Samba's build system uses this feature. Libraries with only the .so extension are built for Python 2 only. (This may change if and when Samba will officially support Python 3, or even its stable ABI.)

Building for Python 3

To build for Python 3, define the environment variable PYTHON=/usr/bin/python3 at configure time. This only works when building components that have been ported to Python 3.

Configuring with "--extra-python=/usr/bin/python3" will build a copy of the Python 3 bindings in addition to the ones for Python 2. These will get tested with make test.

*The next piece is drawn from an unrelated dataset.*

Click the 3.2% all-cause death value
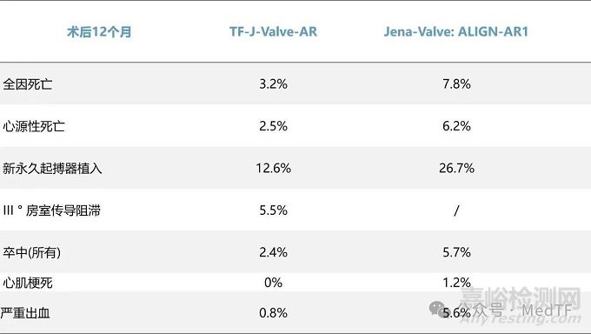 [273, 84]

To support this, changes to the wscript need to be made. In the configure step, use SAMBA_CHECK_PYTHON instead of calling find_program, check_tool and check_python_version indifidually.

Then, for each

bld.SAMBA_PYTHON('<modulename>',
                 ...,
                 realname='<modulename>.so')

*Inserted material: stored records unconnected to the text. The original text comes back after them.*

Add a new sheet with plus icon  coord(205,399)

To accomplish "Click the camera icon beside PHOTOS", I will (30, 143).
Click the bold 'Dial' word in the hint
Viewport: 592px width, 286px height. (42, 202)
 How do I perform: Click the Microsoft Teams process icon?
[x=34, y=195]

create a corresponding call for the "extrapython" module:

if bld.env['EXTRA_PYTHON']:
    bld.SAMBA_PYTHON('extra-<modulename>',
                     ...,
                     realname='<modulename>.so',
                     extra_python=True)

For non-module libraries that uses Python runtime, i.e. "pyfeature='pyembed'", use the pyembed_libname helper to derive the filename. This name must then be used by all dependencies. For example:

name = bld.pyembed_libname('<modulename>')
bld.SAMBA_LIBRARY(name,
                  pyfeature='pyembed',
                  pc_files='<modulename>.pc',
                  ...)

Then, also build a version for "extrapython":

if bld.env['EXTRA_PYTHON']:
    name = bld.pyembed_libname('<modulename>', extrapython=True)
    bld.SAMBA_LIBRARY(name,
                      pyfeature='extrapyembed',
                      pc_files=None,
                      ...)

The @PYTHON_SO_ABI_FLAG@ conf variable is available for use in templates, such as .pc.in files for pkgconfig. It should be affixed to "pyembed" library names.

Testing Python libraries

The function samba_utils.RUN_PYTHON_TESTS will run given test scripts. When building for two Python versions, it'll test on both.

References

The "Migrating C extensions" chapter from Lennart Regebro's book "Porting to Python 3" is a good general guide.

The Python documentation contains a C porting guide as well.